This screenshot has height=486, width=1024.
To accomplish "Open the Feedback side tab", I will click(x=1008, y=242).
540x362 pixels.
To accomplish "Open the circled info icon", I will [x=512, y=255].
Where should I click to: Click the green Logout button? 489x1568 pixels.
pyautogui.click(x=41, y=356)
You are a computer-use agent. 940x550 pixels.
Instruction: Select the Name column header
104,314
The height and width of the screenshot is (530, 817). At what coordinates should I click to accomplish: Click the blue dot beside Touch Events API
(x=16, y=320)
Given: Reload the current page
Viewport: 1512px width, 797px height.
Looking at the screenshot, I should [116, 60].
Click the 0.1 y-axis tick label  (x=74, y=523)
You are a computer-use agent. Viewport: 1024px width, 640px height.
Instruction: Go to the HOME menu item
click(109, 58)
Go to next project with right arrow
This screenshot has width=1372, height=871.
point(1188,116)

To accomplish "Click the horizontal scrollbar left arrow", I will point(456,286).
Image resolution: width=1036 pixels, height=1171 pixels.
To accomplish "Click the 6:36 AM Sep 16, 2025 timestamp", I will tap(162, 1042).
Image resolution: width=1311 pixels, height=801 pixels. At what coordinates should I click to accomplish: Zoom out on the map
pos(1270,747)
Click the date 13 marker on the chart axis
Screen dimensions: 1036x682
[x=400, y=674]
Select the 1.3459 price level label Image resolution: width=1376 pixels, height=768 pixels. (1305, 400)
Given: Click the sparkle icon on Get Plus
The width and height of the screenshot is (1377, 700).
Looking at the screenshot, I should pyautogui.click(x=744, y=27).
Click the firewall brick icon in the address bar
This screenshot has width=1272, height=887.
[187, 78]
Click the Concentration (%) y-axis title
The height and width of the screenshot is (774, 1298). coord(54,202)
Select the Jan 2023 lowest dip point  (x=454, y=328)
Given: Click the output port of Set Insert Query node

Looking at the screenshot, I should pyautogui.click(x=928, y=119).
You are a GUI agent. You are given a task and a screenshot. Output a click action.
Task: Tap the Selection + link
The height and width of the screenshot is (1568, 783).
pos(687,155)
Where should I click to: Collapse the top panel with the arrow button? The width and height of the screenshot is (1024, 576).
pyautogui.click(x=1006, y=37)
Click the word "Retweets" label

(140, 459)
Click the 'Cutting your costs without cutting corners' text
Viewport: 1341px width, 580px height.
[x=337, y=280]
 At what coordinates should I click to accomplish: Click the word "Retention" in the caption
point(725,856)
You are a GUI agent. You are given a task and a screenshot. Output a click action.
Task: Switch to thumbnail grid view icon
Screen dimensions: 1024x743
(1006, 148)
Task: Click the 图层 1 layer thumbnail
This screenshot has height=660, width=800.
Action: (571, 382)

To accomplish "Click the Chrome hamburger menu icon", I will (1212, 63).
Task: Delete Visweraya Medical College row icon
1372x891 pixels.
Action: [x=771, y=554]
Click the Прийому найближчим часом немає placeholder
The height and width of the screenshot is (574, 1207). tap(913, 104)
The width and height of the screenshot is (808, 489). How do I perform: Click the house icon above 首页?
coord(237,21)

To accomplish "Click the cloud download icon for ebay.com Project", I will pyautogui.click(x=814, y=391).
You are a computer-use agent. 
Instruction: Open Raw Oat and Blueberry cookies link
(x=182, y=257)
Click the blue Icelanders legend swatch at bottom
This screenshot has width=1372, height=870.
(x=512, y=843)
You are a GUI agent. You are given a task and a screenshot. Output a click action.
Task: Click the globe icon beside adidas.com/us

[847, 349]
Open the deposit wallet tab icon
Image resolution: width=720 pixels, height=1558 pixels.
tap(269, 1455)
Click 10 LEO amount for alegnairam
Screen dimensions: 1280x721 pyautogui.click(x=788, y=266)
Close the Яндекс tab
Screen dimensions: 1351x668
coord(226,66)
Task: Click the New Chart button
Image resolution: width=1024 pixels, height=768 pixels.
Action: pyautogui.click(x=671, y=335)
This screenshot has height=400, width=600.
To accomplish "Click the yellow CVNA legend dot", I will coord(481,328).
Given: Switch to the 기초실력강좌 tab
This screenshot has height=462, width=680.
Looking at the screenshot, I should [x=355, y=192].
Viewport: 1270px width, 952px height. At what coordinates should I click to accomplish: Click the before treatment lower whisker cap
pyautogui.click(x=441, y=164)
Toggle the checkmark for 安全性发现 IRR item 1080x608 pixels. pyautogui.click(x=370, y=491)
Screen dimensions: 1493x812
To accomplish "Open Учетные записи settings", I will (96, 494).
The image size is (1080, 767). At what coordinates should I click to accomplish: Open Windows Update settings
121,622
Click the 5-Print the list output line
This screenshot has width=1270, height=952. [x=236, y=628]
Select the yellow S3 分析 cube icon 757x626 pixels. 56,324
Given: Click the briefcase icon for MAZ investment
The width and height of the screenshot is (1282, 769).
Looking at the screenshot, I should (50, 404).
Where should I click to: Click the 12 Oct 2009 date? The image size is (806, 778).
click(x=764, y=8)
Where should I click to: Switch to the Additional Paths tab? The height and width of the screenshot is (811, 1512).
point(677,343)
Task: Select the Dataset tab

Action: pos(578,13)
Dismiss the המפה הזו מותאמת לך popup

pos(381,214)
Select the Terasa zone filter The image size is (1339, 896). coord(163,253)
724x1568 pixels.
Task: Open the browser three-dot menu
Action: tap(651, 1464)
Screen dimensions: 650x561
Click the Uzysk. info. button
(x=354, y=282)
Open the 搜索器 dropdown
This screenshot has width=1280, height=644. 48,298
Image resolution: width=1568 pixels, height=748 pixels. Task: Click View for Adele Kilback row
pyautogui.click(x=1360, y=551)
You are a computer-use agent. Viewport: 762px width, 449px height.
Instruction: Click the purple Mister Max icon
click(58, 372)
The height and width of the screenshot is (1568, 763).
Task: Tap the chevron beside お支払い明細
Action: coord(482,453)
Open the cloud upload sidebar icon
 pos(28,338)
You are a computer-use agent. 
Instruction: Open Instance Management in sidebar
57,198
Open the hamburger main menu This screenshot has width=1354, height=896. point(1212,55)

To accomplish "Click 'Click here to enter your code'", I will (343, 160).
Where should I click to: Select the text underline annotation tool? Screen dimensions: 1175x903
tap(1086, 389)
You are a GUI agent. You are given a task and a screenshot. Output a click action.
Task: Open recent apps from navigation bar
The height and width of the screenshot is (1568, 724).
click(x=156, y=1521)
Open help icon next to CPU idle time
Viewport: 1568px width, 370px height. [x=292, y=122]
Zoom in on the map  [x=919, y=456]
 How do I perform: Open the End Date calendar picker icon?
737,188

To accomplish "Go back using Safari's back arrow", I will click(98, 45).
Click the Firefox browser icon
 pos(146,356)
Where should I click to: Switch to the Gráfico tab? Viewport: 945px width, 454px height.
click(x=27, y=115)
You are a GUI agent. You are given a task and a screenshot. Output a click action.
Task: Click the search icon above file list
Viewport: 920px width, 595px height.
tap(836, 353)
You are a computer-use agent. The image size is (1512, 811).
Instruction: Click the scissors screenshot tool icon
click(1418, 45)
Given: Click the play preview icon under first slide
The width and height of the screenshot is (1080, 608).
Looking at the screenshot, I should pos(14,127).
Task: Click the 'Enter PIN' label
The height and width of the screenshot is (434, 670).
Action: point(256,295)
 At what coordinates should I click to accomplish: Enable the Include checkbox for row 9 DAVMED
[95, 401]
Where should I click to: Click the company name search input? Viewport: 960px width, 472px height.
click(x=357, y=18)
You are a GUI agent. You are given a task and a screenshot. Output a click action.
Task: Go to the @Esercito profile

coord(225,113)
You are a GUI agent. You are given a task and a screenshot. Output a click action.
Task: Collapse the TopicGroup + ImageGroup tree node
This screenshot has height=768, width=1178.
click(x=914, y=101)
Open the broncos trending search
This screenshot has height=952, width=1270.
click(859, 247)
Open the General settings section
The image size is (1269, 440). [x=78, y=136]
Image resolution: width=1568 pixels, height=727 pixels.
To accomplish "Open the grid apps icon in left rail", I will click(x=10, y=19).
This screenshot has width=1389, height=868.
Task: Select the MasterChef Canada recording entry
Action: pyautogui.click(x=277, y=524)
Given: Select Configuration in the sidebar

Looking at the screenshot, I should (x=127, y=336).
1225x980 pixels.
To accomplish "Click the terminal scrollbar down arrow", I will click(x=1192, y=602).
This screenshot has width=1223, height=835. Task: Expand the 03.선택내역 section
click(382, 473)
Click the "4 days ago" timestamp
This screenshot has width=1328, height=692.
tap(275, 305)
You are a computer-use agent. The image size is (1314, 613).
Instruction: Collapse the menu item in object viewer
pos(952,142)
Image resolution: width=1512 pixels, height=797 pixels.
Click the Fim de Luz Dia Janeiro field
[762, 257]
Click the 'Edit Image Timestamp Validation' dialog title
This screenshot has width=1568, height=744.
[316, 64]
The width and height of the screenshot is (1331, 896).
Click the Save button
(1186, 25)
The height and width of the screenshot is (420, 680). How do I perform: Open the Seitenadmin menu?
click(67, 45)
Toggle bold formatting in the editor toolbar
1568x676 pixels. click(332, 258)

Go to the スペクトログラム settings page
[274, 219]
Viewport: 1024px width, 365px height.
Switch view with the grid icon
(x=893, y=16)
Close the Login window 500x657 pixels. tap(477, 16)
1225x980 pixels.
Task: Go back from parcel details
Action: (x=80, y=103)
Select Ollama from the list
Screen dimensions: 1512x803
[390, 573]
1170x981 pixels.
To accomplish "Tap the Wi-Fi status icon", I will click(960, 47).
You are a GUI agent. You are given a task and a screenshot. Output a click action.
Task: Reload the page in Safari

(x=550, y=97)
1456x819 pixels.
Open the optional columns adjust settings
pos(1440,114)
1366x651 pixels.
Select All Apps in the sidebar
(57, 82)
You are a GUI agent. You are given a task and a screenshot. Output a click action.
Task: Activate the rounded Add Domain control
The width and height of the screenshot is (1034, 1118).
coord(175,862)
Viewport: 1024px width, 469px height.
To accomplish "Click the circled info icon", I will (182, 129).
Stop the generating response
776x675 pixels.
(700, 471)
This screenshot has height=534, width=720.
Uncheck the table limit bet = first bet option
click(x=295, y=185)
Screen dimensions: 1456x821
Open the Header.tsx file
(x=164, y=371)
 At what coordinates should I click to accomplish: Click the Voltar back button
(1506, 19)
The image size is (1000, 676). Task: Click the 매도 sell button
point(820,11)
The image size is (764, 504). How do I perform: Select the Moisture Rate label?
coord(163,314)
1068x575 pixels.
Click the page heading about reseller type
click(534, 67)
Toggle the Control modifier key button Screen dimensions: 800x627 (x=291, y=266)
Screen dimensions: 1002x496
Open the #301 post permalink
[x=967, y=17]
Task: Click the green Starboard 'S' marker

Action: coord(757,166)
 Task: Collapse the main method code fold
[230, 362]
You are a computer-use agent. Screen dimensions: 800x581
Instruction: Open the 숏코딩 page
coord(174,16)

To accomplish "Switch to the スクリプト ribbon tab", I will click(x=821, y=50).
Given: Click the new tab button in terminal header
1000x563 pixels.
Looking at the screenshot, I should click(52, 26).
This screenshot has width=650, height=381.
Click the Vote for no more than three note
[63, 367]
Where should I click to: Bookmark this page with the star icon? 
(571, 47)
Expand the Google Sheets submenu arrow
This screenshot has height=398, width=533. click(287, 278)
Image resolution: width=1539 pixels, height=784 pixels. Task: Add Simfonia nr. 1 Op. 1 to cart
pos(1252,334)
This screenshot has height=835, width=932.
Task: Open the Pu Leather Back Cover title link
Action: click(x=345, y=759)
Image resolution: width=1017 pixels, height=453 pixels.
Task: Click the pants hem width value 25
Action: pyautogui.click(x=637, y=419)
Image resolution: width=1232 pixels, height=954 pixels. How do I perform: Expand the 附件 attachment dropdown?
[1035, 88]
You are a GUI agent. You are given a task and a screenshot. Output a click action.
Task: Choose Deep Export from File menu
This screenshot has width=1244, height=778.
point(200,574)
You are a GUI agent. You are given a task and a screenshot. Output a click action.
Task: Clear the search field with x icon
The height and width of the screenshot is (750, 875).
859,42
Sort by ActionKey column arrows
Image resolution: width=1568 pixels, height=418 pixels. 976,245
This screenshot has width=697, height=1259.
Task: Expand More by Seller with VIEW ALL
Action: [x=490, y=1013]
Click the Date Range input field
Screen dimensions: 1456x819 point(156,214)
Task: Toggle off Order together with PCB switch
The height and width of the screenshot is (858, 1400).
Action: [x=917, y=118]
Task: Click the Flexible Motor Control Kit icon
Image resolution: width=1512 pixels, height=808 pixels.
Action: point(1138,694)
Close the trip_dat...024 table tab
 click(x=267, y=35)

════

» TASK TO CARRY OUT
In the records above, put the lines from the line containing "Click the 0.1" through the line containing "Select the Jan", both included, into a numbered list, skipping blank lines.

» ANSWER FOR THIS EXERCISE
1. Click the 0.1 y-axis tick label  (x=74, y=523)
2. You are a computer-use agent. Viewport: 1024px width, 640px height.
3. Instruction: Go to the HOME menu item
4. click(109, 58)
5. Go to next project with right arrow
6. This screenshot has width=1372, height=871.
7. point(1188,116)
8. To accomplish "Click the horizontal scrollbar left arrow", I will point(456,286).
9. Image resolution: width=1036 pixels, height=1171 pixels.
10. To accomplish "Click the 6:36 AM Sep 16, 2025 timestamp", I will tap(162, 1042).
11. Image resolution: width=1311 pixels, height=801 pixels. At what coordinates should I click to accomplish: Zoom out on the map
12. pos(1270,747)
13. Click the date 13 marker on the chart axis
14. Screen dimensions: 1036x682
15. [x=400, y=674]
16. Select the 1.3459 price level label Image resolution: width=1376 pixels, height=768 pixels. (1305, 400)
17. Given: Click the sparkle icon on Get Plus
18. The width and height of the screenshot is (1377, 700).
19. Looking at the screenshot, I should pyautogui.click(x=744, y=27).
20. Click the firewall brick icon in the address bar
21. This screenshot has width=1272, height=887.
22. [187, 78]
23. Click the Concentration (%) y-axis title
24. The height and width of the screenshot is (774, 1298). coord(54,202)
25. Select the Jan 2023 lowest dip point  (x=454, y=328)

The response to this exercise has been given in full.